Raymond's spine was always painfully curved to one side. He was a living tribute to a lifetime of hard work and dedication to family. Mr. Orndorff could neither have conceived or comprehended today's throw-away mentality.
After living at 2 W. Hanover Street for much of his married life (the building is now an apartment), Raymond Orndorff build a brick house at 6 W. Hanover Street. The house was built primarily from used material. An old brick schoolhouse was being torn down in the county. He acquired used materials from the schoolhouse and wherever he could find them. Old mortar was individually chipped from each of the bricks and they were reused. Lumber from the obsolete school building was also reused. Crooked nails were straightened. Anywhere he could gather used lumber, he did.

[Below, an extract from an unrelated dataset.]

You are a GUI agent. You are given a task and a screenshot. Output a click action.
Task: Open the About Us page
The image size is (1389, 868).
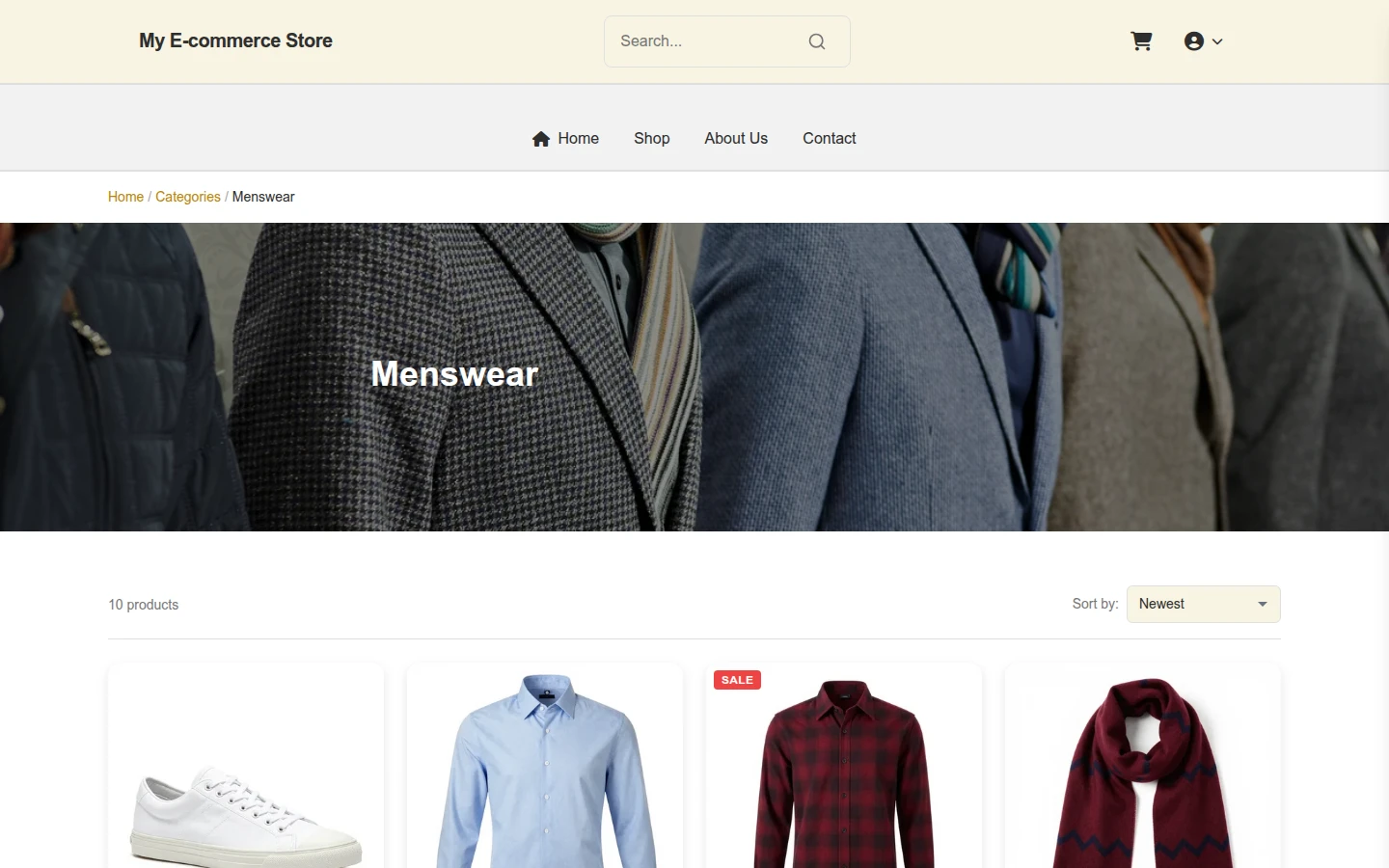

Until his last day of driving an automobile (a salmon and white 1951 Ford sedan,), he always shifted from first to third gear on downgrades. The habit saved him perhaps one cent worth of gas. Ultimately, the success and accomplishments of he and his wife's children, were defined by Raymond and Myrtle's hard work and frugality.
I recall that late in his life, my grandfather dug the footer for he and his wife Myrtle's tombstone by hand. He then mixed and poured the concrete by hand to save more money. He literally carried his frugile ways that were hard learned during the Great Depression and a meager childhood, to his grave.